Parameter Introspection: The decorator inspects the function's signature and type annotations to automatically create a Pydantic validation model. When score() is called with keyword arguments, these are validated against the function's expected parameters before execution. This provides clear error messages for missing or mistyped inputs without any manual validation code.
Result Wrapping: The function can return a plain value (a string, number, or list) and it will be automatically wrapped in a MetricResult object. Alternatively, the function can return a MetricResult directly for full control over the value and reason fields.
Validation of Output Values: For discrete metrics, the output is validated against the allowed values list. If the function returns a value not in the allowed set, an error result is returned with a descriptive message. This ensures that metrics always produce valid, expected output categories.

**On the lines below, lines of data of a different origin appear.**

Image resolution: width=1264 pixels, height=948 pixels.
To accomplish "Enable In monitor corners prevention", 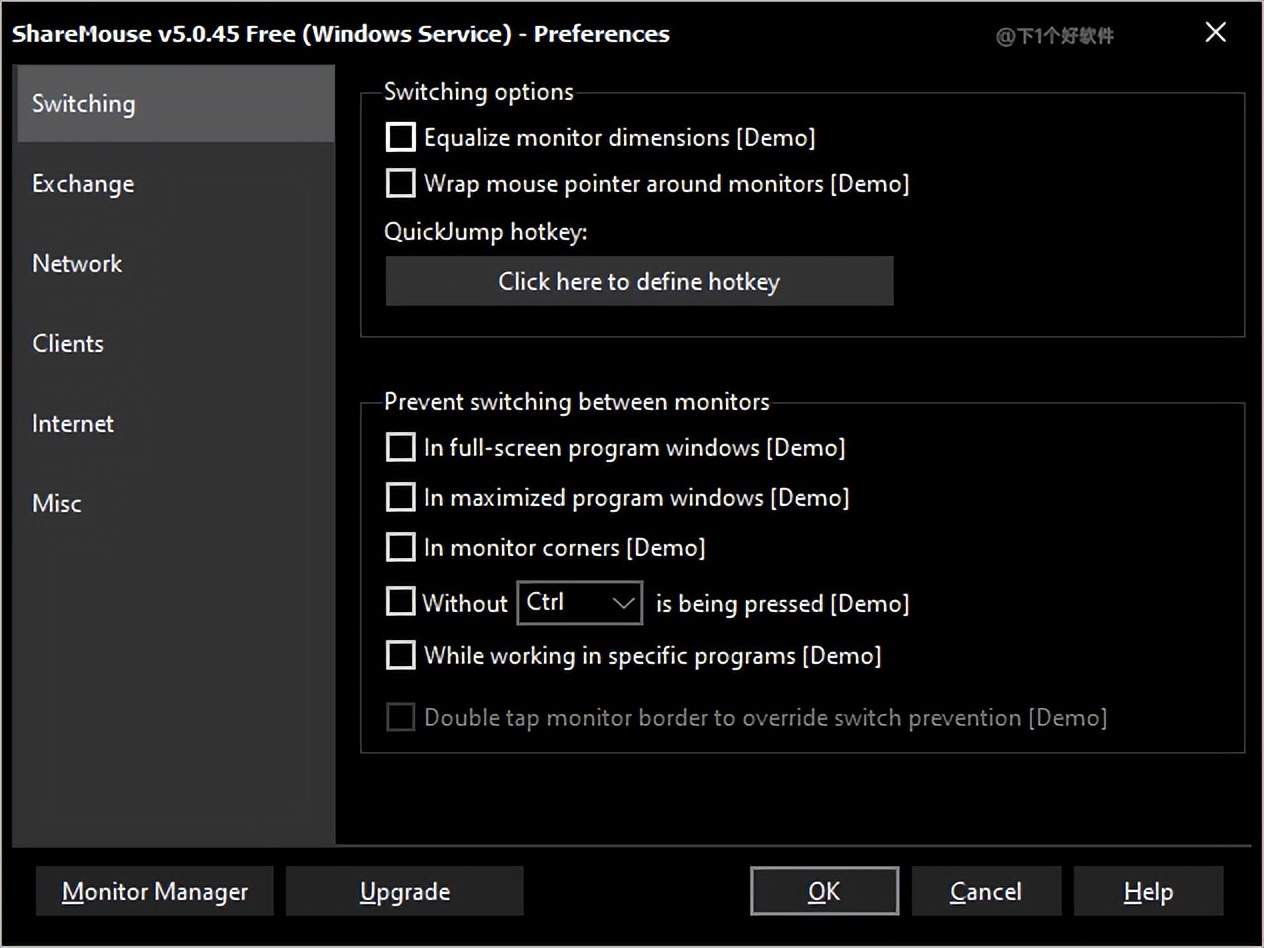I will (401, 547).
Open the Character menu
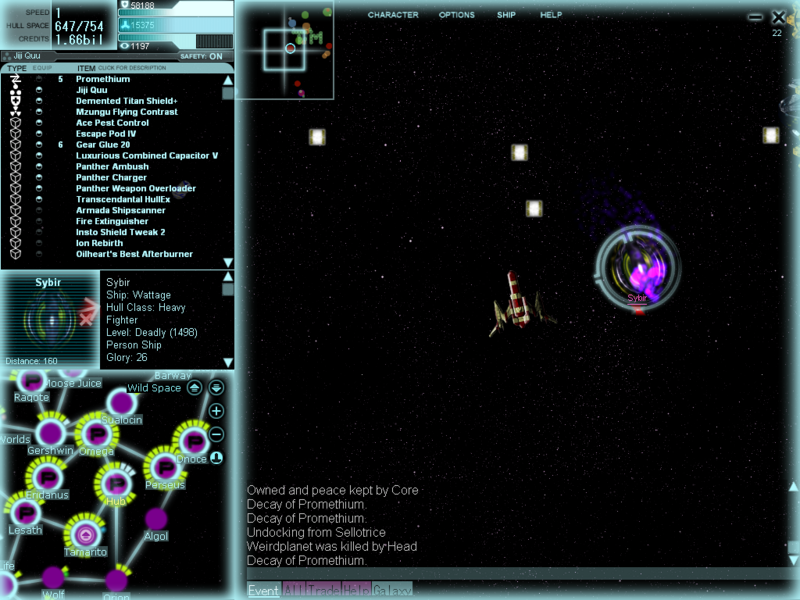The image size is (800, 600). click(x=393, y=15)
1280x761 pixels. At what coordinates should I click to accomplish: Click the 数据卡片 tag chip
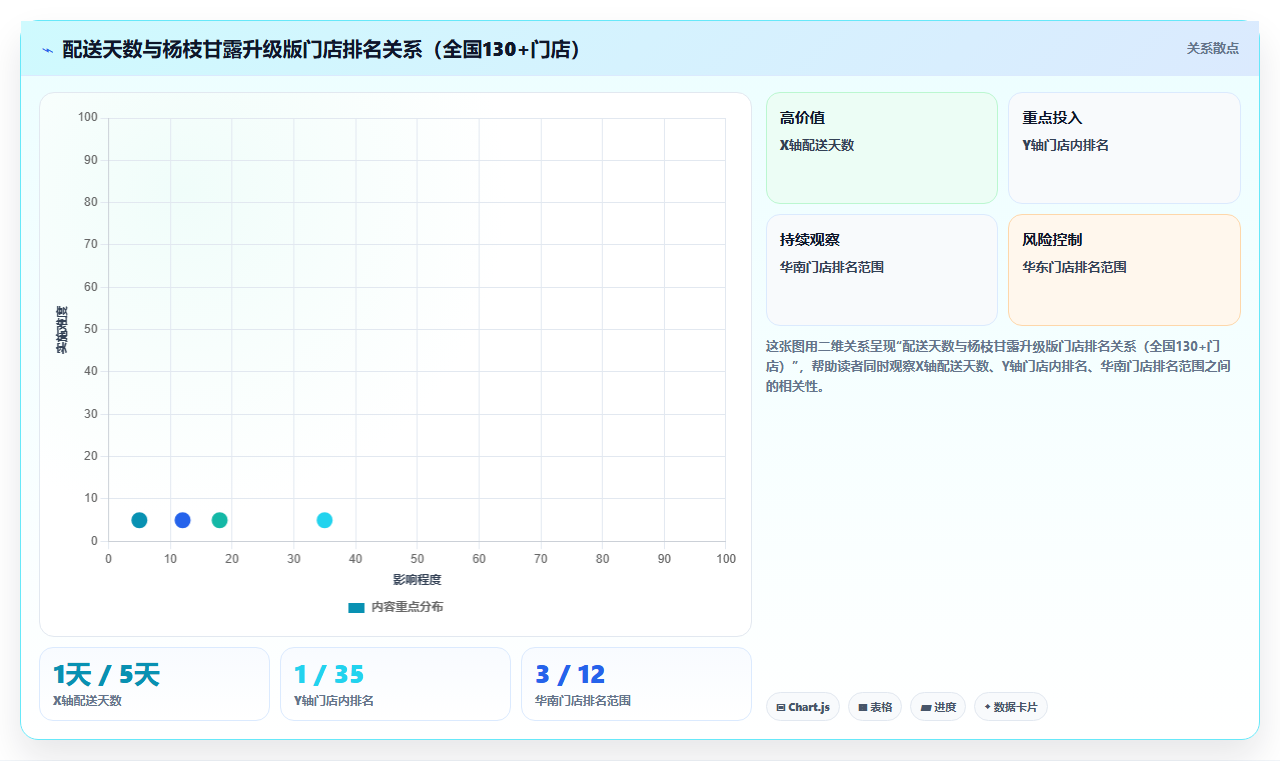coord(1011,707)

Dual Callable Nature: The metric instance remains callable as the original function (via __call__) for direct invocation, while also exposing score(**kwargs) for the standard metric interface with validation. This makes the metric useful both as a standalone function and as part of an evaluation pipeline.
Usage
Use the Functional Metric Definition principle when:
- Creating evaluation metrics based on deterministic Python logic (no LLM needed)
- Wanting the same
score()/ascore()interface as LLM-based metrics - Needing automatic input validation based on function signatures
- Building metrics that can be used in both standalone and pipeline contexts
- Defining custom pass/fail or multi-category checks with pure logic
Theoretical Basis
The theoretical foundation combines the Decorator Pattern with runtime introspection:
PROCEDURE create_functional_metric(func, name, allowed_values):
1. Introspect the function:
Extract parameter names, types, and defaults from the signature
Determine if the function is async
2. Create a validation model:
Build a dynamic Pydantic model from the function's parameters
Each parameter becomes a model field with its type and default
3. Create the metric instance:
Set name (from parameter or function name)
Set allowed_values for output validation
Store the original function reference
4. Define the scoring workflow:
PROCEDURE score(**kwargs):
a. Validate inputs against the Pydantic model
b. Execute the function with validated inputs
c. IF result is not MetricResult:
Wrap it: MetricResult(value=result, reason=None)
d. Validate result.value against allowed_values
e. Return MetricResult
5. Return the metric instance with:
- score(**kwargs) for synchronous evaluation
- ascore(**kwargs) for asynchronous evaluation
- __call__(*args, **kwargs) for direct function invocation
This design converts any Python function into a first-class metric object while preserving the function's original behavior and adding validation, error handling, and a standardized interface.